German ambient/jazz band

Bohren & der Club of Gore is a German dark jazz / ambient band from Mülheim, North Rhine-Westphalia.

==History==
The band was formed in 1988 in Mülheim an der Ruhr, Germany by Thorsten Benning, Morten Gass, Robin Rodenberg and Reiner Henseleit. Originally, group members started out playing in various hardcore punk bands such as 7 Inch Boots (all members since 1988) and Chronical Diarrhoea (Thorsten Benning and Reiner Henseleit). In 1992, they produced a crossover of jazz and ambient, which they self-described as an "unholy ambient mixture of slow jazz ballads, Black Sabbath doom and down-tuned Autopsy sounds". In 1993, the band expanded their name to Bohren & der Club of Gore as a tribute to the Dutch group Gore, whose work had inspired them to pursue instrumental music.

Henseleit left the band in 1996 and was replaced by Christoph Clöser in 1997, replacing the guitar with a saxophone at the same time. Thorsten Benning departed the group in late 2015. Since his departure, the remaining members have continued to work as a trio.

| Dataset |
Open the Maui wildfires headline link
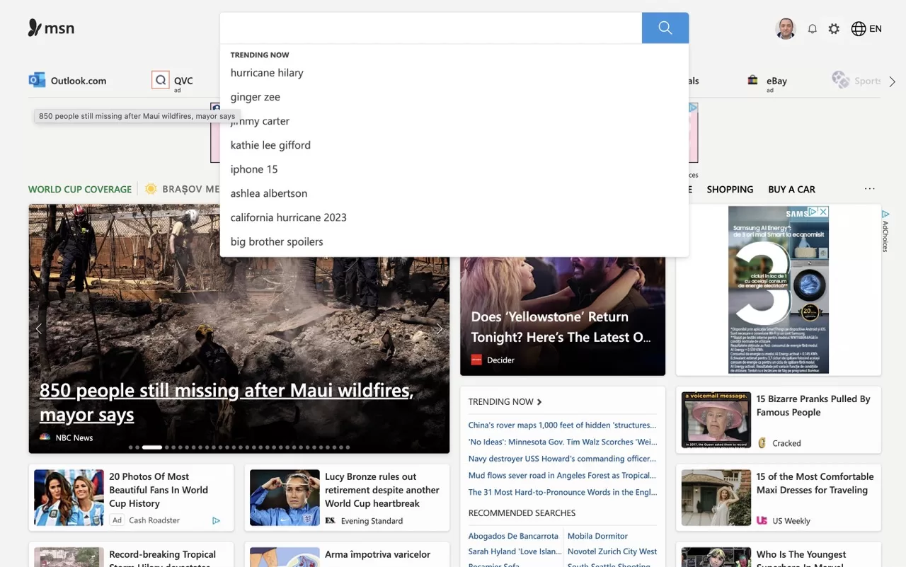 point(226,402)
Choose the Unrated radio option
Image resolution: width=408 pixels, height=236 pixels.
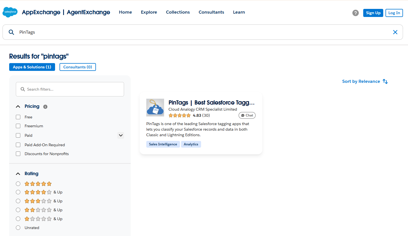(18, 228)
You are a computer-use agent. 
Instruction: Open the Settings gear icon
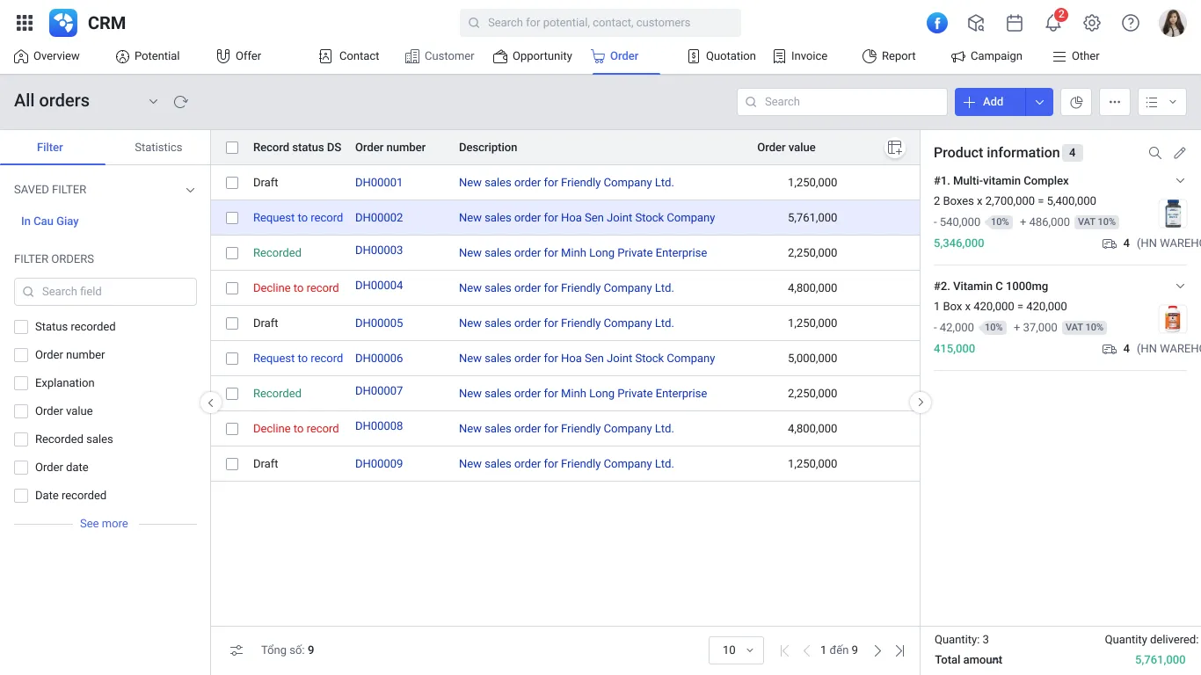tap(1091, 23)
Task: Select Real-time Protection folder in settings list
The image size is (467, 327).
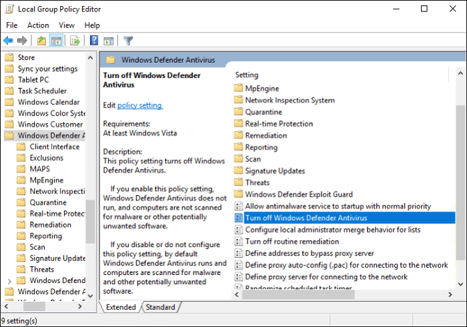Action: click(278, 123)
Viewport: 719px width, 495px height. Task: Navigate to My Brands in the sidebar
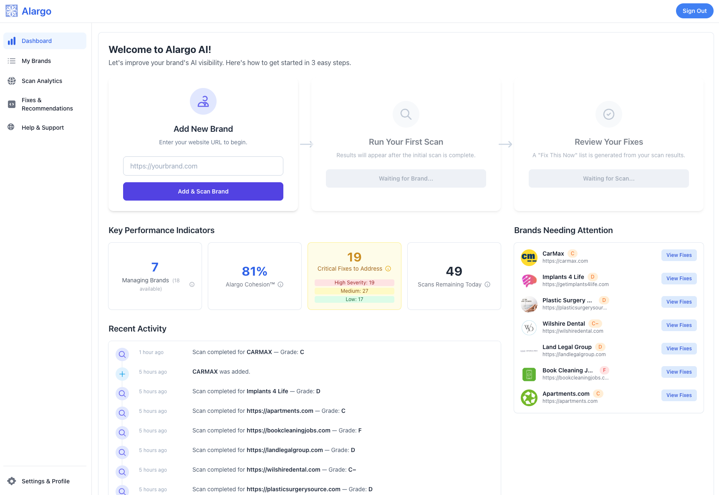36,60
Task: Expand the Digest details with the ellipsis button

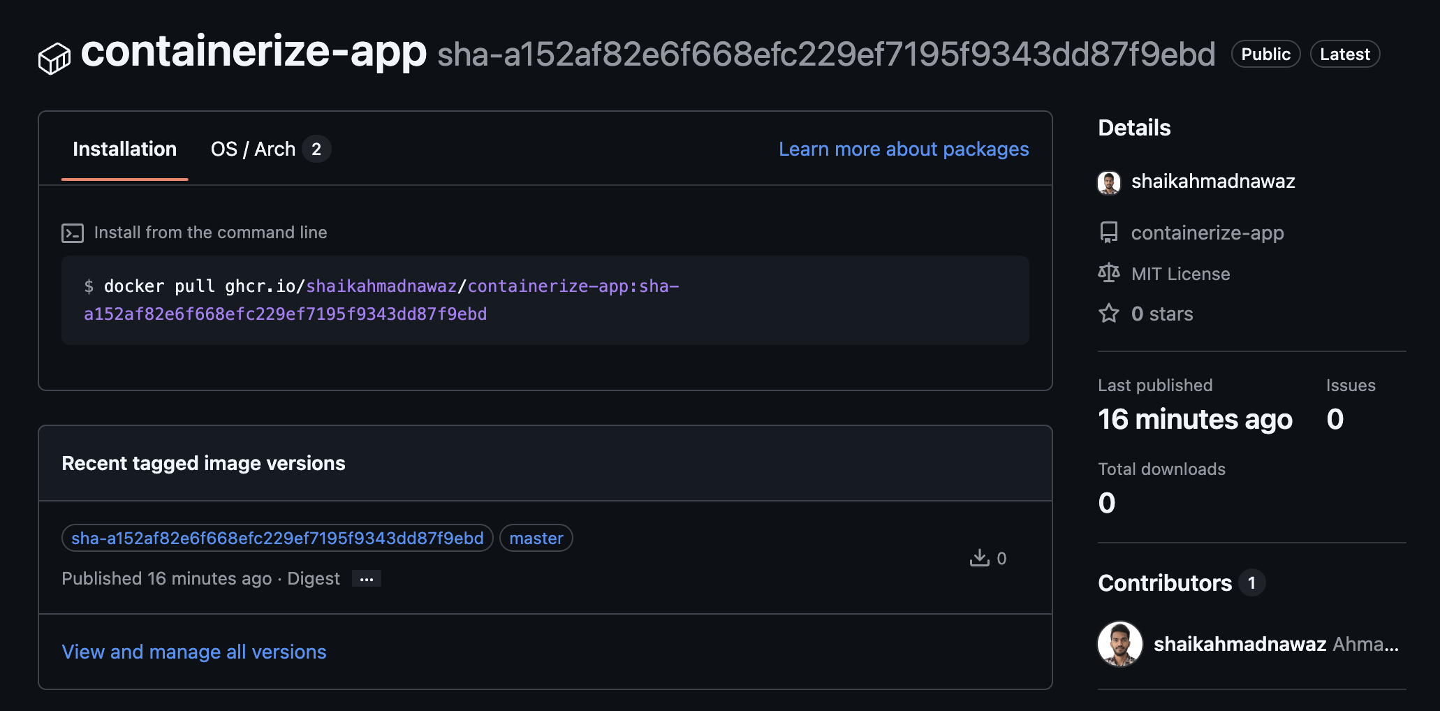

| Given task 1 |
Name every person the passage on Bohren & der Club of Gore identifies as a member of the band.
| Given task 2 |
Extend the passage on Bohren & der Club of Gore beyond its final sentence.
None of the entries are used here.

| Expected output 1 |
Thorsten Benning, Morten Gass, Robin Rodenberg, Reiner Henseleit, Christoph Clöser

| Expected output 2 |
==Members==
===Current members===
- Morten Gass – electric guitar (1992–1997), vocals (1992–1993), piano, electric organ, synthesizer, Moog synthesizer, mellotron, Fender Rhodes electric piano (1997–present), 8-string bass (2004–present), vocoder (2007–2008), baritone guitar (2013–present), drums (2016–present)
- Robin Rodenberg – bass guitar, double bass (1992–present), drums (2016–present)
- Christoph Clöser – saxophones (1997–present), piano (2001–present), Fender Rhodes electric piano (2001–present), vibraphone (2004–present), drums (2016–present)

===Former members===
- Reiner Henseleit – electric guitars (1992–1996)
- Thorsten Benning – drums, percussion (1992–2015)

==Discography==
===Albums===
- 1993 – Gore Motel
- 1995 – Midnight Radio
- 2000 – Sunset Mission
- 2002 – Black Earth
- 2005 – Geisterfaust
- 2008 – Dolores
- 2014 – Piano Nights
- 2020 – Patchouli Blue

===EPs===
- 1994 – Bohren & der Club of Gore
- 1995 – Schwarzer Sabbat für Dean Martin (split with Wald)
- 2009 – Mitleid Lady
- 2011 – Beileid

===Demos===
- 1992 – Langspielkassette (as Bohren)
- 1993 – Luder, Samba und Tavernen

===Compilations===
- 2016 – Bohren for Beginners

===Compilation appearances===
- 2022 – "Plateau" on The Others (Lustmord remix/covers album, 2022)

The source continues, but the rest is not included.